>he believes in the axiom of choice
you just had to post this didnt you
even a pupper realize axiom of choice is illogical
>>8917274
>he thinks that a nonempty set doesn't have a least element
Exactly what is controversial about the AoC other than the Banach-Tarski "paradox" that was proven to not be a paradox?

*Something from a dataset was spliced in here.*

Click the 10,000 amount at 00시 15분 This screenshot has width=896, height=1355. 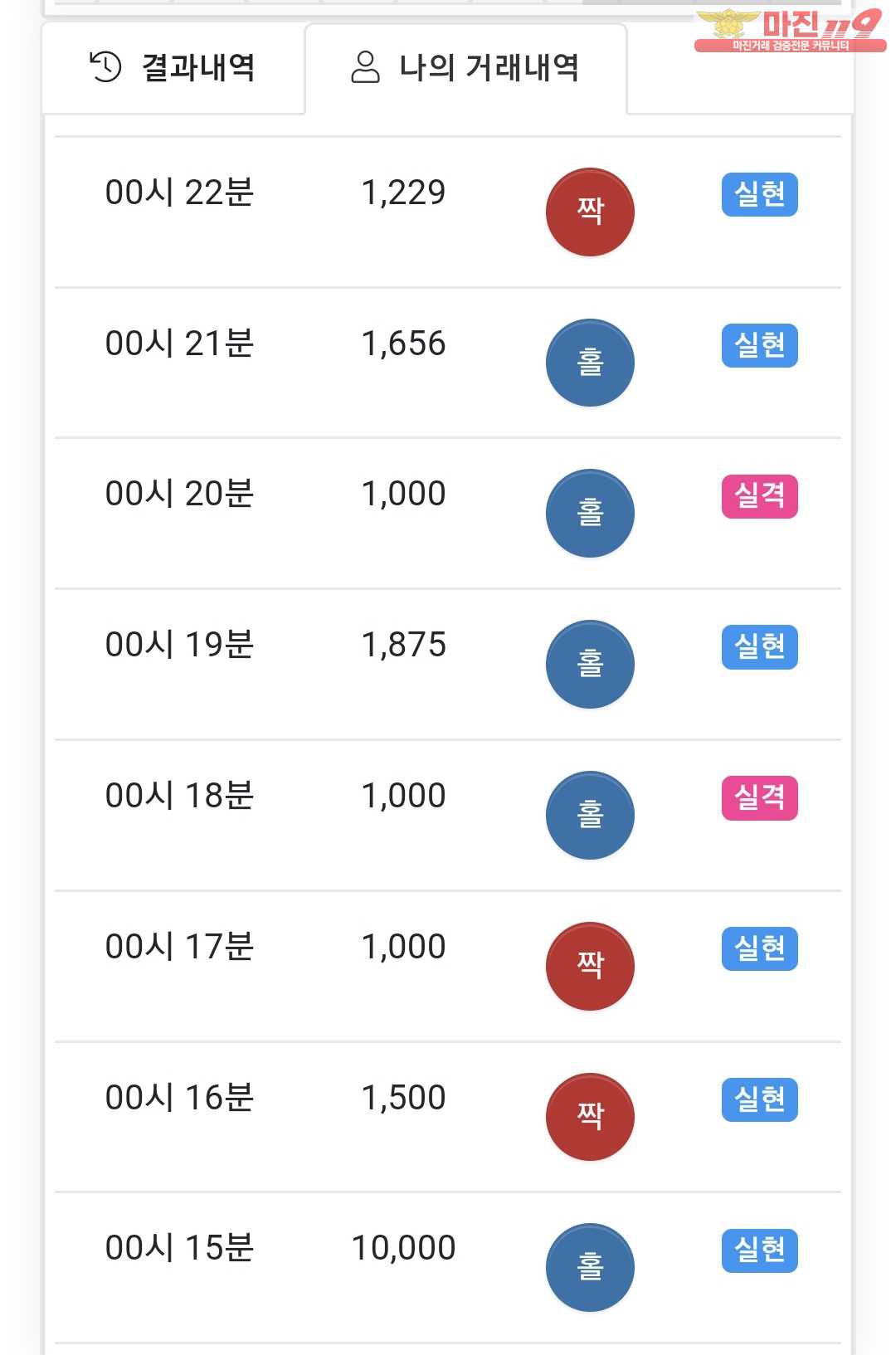pyautogui.click(x=404, y=1248)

>the same mathematicians who believe 1+2+3+4+5... = -1/12 pitch a fit about the claim that given infinite shoeboxes with a complete set of shoes you can pick a left shoe out of each box
>>8917358
AC is equivalent with the law of the excluded Middle
>>8917358
>given infinite shoeboxes with a complete set of shoes you can pick a left shoe out of each box
would you be willing to demonstrate this? no cheating, you actually have to do it an infinite amount of times
>>8917310
Are those three Reimann zetas in the corners?
>>8917370
>every zeta is a riemann zeta
fuck off
>2017
>he doesn't use some sort of constructive type theory
>>8917364
I thought one of the advantages of human thought over computers was that we could interpret spectrums (in the non-members sense) and breaking things down until they can be reduced to binary logic was how we have to make computers "think"...
>>8917376
*Non-meme
Spell check messed it up.
>>8917364
AC can't be proven from LEM
t. Cohen
>>8917366
There's no way to prove it? Like how you can prove a limit without making an infinite chart?
>>8917380
exactly. limits make no sense
>>8917382
le wildberger face
>>8917311
unrelated
>>8917364
no,
in the context of many set theories, AoC implies LEM.

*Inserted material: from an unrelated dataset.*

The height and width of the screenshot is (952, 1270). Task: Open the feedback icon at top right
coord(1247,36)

LEM doesn't fucking imply AoC.
>>8917358
It's just a non-constructive existence axiom.
It leads to statements of the form
>the exists (via AoC) an X with property P(X), but we can also proof that we can't provide X in terms of something else. But it "exists"!
>>8917274
AoC is true for a class of finite sets.
Adopting it for bigger sets is just "wishful thinking" and creates a framework of "sets" that feels nice but would but highly non-constructive without AoC.
I see no point to choice, desu., it's just needed for some theorems in functional analysis, and some useless theorems elsewhere.
But it's all non-constructive, so not applicable to anything you can implement on a computer.
I'd say adopt choice, but vastly restrict the size of your sets.
>>8917274
He doesn't believe in the intermediate value theorem.
>he believes in square roots
>>8917358
>>8917366
Actually that's possible with this terrible shoes analogy, you can discriminate elements (right shoes/left shoes) in the boxes so you can say "I pick the right shoes of every box", this is a ZF valid choice function.
If it was socks, then you can't because there is no way to discriminate the socks, you can only say "I pick one of them in every box", wich need AoC to be a valide choice function.